I won’t rise to the bait of naming names here, because I feel Gibbons and I would come up with very different lists of poets who enact genuine mystery, and those who manufacture mystery for its own sake. But still, this little point has me interested today. More profitable mystery! More difficulty that’s worth the reader’s time!
And this admission is one I wish people would listen to:
“. . . perhaps we poets and teachers haven’t encouraged in general readers a pleasure in language that is more complicated and a serious interest in subjects and poetic stances that are less personalized.”
Reginald Shepherd is a one-man publishing empire these days. And wonderfully so for the rest of us. I picked up his excellent (OK, I’m only a quarter of the way through it, but I’ve signed up) brand-new book Fata Morgana, at AWP, and his book of essays is in the publication process, and now this essay is available to all of us, for a week, at Poetry Daily. This is one of the best statements on the art of poetry in our time that I've yet come across. Give it a read. Share it with John Barr:
“Dominated by the twin poles of earnestly mundane anecdote and blank-eyed, knee-jerk irony, much contemporary American poetry is embarrassed by passion, by large gestures, and by major aspirations, as if they were immodest at best, dishonest at worst. As Jorie Graham has said in an interview with critic Thomas Gardner, "we have been handed down by much of the generation after the modernists – by their strictly secular sense of reality (domestic, confessional), as well as by their unquestioned relationship to the act of representation – an almost untenably narrow notion of what [poetry] is capable of." This inheritance still dominates the poetic mainstream, despite the many and diverse openings of the field since then. American poetry still tends to dismiss or ignore those possibilities which cannot be neatly packaged and contained. Among poets who reject the mainstream mode that Graham describes, including those who see themselves as experimental or even "oppositional," too many retreat into easy, evasive sarcasm and tidy, self-congratulatory ironies. (Joshua Corey calls this "phrases meeting cute").”
Read the whole essay, from Pleiades:Reginald Shepherd's "One State of the Art"
The world on a Monday:
C. Dale Young reports that the Four Way Books Spring collection has moved from pre-order to 4-6 weeks delivery status on amazon.com. They’re almost here!
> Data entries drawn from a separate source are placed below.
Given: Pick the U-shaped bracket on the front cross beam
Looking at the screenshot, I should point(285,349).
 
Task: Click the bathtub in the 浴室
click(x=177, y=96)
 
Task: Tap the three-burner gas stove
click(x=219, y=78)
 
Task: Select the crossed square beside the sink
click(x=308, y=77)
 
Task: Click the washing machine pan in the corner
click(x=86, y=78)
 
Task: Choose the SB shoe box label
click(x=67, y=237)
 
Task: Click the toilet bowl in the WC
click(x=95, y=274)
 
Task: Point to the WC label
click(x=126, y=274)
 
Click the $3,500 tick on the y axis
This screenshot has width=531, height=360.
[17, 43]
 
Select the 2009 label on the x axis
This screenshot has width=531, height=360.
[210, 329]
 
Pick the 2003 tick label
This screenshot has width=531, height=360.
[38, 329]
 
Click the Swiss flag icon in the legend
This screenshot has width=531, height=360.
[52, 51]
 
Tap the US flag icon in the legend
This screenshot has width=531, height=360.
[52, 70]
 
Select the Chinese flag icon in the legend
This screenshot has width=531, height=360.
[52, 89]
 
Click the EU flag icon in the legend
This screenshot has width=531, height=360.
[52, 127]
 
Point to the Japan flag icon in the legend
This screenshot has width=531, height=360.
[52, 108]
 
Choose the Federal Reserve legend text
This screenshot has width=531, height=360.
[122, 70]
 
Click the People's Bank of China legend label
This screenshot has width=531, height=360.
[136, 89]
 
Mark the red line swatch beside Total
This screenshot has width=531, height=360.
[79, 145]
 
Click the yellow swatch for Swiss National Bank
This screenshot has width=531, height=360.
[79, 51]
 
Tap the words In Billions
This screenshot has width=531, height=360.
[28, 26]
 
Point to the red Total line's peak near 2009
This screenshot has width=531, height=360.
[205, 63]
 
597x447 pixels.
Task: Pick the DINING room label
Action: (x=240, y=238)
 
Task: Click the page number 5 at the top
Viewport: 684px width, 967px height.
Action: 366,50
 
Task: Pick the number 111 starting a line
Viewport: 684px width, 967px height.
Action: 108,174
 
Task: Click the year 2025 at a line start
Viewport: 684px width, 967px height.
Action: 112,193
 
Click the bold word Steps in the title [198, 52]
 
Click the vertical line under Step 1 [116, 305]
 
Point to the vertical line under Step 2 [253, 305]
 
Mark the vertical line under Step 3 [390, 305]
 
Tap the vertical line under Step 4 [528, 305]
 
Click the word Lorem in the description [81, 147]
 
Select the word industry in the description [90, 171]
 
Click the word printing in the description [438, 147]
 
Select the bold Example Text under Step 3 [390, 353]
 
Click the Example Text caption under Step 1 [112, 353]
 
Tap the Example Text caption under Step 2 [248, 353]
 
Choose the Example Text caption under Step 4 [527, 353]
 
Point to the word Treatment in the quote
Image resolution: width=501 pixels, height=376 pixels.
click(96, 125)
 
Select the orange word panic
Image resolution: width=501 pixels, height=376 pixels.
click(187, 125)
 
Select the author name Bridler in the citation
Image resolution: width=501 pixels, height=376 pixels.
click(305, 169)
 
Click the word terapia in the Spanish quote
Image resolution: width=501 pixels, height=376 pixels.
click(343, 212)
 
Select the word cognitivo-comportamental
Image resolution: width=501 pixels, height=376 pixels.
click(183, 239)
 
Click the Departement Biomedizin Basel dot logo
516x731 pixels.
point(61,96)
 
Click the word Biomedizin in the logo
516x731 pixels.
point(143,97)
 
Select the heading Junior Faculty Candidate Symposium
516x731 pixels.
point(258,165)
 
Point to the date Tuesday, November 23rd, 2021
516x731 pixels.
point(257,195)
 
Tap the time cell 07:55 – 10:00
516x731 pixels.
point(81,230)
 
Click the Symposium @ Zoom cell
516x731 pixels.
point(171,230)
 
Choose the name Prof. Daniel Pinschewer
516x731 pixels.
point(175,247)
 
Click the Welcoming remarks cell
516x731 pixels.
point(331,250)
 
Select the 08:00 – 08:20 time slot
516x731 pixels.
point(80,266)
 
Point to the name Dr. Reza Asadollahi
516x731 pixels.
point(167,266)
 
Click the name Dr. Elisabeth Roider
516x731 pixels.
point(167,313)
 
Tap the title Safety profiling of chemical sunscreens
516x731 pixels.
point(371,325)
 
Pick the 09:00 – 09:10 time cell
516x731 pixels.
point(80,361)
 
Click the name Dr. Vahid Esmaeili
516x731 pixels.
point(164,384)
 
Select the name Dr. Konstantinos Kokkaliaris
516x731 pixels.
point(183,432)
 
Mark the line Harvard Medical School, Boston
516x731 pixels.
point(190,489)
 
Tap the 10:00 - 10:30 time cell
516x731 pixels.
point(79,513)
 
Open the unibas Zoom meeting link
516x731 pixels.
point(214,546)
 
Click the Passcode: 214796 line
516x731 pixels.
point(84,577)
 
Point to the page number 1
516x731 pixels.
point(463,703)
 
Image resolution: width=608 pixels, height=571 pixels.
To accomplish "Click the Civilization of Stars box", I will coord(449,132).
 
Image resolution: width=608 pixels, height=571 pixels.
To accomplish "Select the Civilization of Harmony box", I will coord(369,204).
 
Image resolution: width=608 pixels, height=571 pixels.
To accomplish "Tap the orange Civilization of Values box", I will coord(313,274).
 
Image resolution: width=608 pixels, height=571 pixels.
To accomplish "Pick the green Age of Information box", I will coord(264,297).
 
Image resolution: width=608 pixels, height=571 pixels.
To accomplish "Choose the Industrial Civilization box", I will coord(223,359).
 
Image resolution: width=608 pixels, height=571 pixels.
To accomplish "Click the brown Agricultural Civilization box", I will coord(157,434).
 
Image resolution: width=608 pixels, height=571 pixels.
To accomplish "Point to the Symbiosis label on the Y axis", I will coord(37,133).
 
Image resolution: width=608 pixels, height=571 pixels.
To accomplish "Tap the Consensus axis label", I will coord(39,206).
As well, he has a link to the dust up between The New York Times and The New Yorker. Poetry Daily also has a link to both:
· Dana Goodyear's article. (From The New Yorker).
· David Orr’s riposte to Dana Goodyear's essay. (From The New York Times.)
It’s really worth your time to read both of these articles. As well, the John Barr article is available on line at POETRY’s website.
And then read the AWP retorts:
Why is all this important? Well, the arguments back and forth really come down to money, power, and visibility. Mostly, no one would notice or care much about John Barr’s thoughts on contemporary poetry if he weren’t the president of a foundation worth 200 million dollars. 200 million dollars puts a lot of advertising smack behind one’s views. As well, David Orr has a bit of criticism of Dana Goodyear and The New Yorker, for the way poetry is treated there . . . visibility. The repeated story becomes the story. And the story of contemporary poetry is being written over our heads by a bunch of people with wide circulation and quite a bit of money.
Here’s my open call to John Barr: Mr. Barr, if you really care about the dissemination of poetry of all kinds, as you said at AWP, then you should also put some money behind an alternative press. Or an alternative press prize. As of now, you’ve put a lot of time and money into a very narrowly defined conception of poetry. It’s time to open the table to more guests.